Non-leaf nodes compute their hashes from the node type and the hashes of
all of their children.  Thus, this step is a bottom-up search.

Node weight is computed exactly as noted in the paper.

### Optimal candidacy

A node's candidate in the old tree is one whose hash matches.  In most
documents, there are many candidates for certain types of nodes.
(Usually text nodes.)

Candidate optimality is computed by looking at the number of parent
nodes that match on both sides.  The number of parents to consider is
noted in the next sub-section.  The distance climbed is bounded by the
weight of the sub-tree as defined in the paper.

In the event of similar optimality, the node "closest" to the current
node is chosen.  Proximity is defined by the node identifier, which is
its prefix order in the parse tree.

### "Propogate up"

When propogating a match upward, the distance upward is bound depending
on the matched sub-tree as defined in the paper.  This makes it so that
"small" similarities (such as text) don't erroneously match two larger
sub-trees that are otherwise different.  Upward matches occur while the
nodes' labels are the same, including attributes (e.g., link text).

I did modify the algorithm to propogate upward "for free" through
similar singleton nodes, even if it means going beyond the maximum
number allowed by the sub-tree weight.

### Optimisation

The [lowdown-diff(1)](https://kristaps.bsd.lv/lowdown/lowdown.1.html)
algorithm has two optimisations, both lightly derived from the paper:
top-down and bottom-up propogation.

#### Top-down

The top-down optimisation, which is performed first, takes matched nodes
and matches un-matched, non-terminal children by label.

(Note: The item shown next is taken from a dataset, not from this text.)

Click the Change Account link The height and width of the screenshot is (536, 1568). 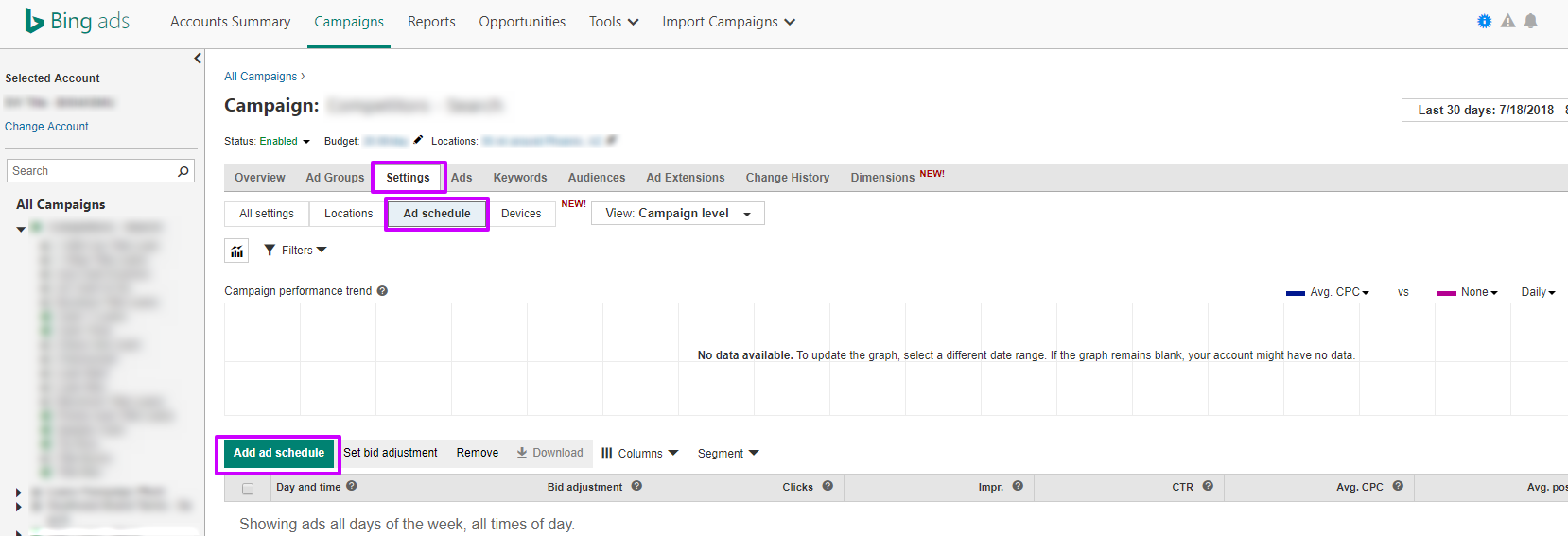pyautogui.click(x=46, y=127)
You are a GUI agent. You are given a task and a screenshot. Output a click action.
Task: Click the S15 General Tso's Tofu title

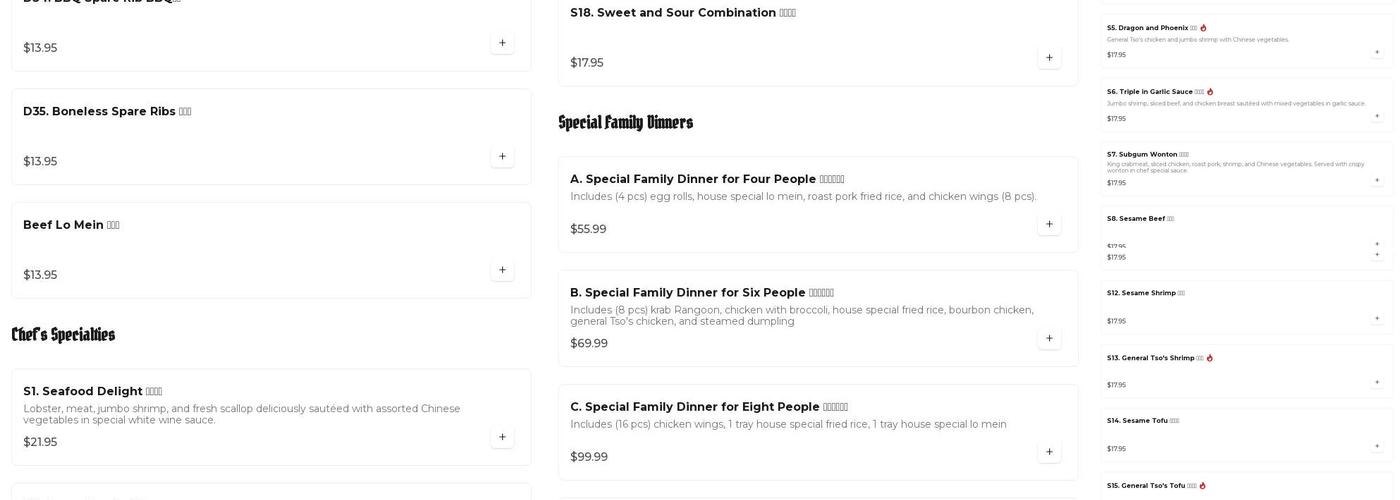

This is useful when, say, a document consists of several paragraphs
where the text has changed within paragraphs.  It won't be able to match
the text content, but it will match the paragraphs, which will push the
difference downward in the tree.

#### Bottom-up

In the bottom-up propogation, the weight of any given sub-tree is used
to compute how high a match will propogate.  I extend the paper's
version optimisation by looking at the cumulative weight of matching
children.

This works well for Markdown documents, which are generally quite
shallow and text-heavy.

For each unmatched non-terminal node with at least one
matched child, the weights of all matched children with the same parents
(where the parent node is equal in label and attributes to the examined
node) are computed.  If any given parent of the matched children has
greater than 50% of the possible weight, it is matched.

### Merging

The merging phase, which is not described in the paper, is very
straightforward.  It uses a recursive merge algorithm starting at the
root node of the new tree and the root node of the old tree.

1. The invariant is that the current node is matched by the corresonding
   node in the old tree.
2. First, step through child nodes in the old tree.  Mark as deleted all
   nodes not being matched to the new tree.
3. Next, step through child nodes in the new tree.  Mark as inserted all
   nodes not having a match in the old tree.
4. Now, starting with the first node in the new tree having a match in
   the old tree, search for that match in the list of old tree children.
5. If found, mark as deleted all previous old tree nodes up until the
   match.  Then re-run the merge algorithm starting at the matching
   child nodes.
6. If not found, mark the new node as inserted and return to (2).
7. Continue (after the recursive step) by moving after both matching
   nodes and returning to (2).

If adjacent nodes are un-matched normal text, the normal text nodes are
compared word-by-word to compute a shortest-edit script.  This is
enabled by [libdiff](https://github.com/kristapsdz/libdiff), which
implements an algorithm for computing the longest common
subsequence[^Wu90].  See [^McIlroy1976] for background information.

## API

The result of the algorithm is a new tree marked with insertions and
deletions.  These are specifically noted with the `LOWDOWN_CHNG_INSERT`
and `LOWDOWN_CHNG_DELETE` variables.

The algorithm may be run with the `lowdown_diff()` function, which
produces the merged tree.

A set of convenience functions, `lowdown_buf_diff()` and
`lowdown_file_diff()`, also provide this functionality.

## Future work

There are many possible improvements to the algorithm.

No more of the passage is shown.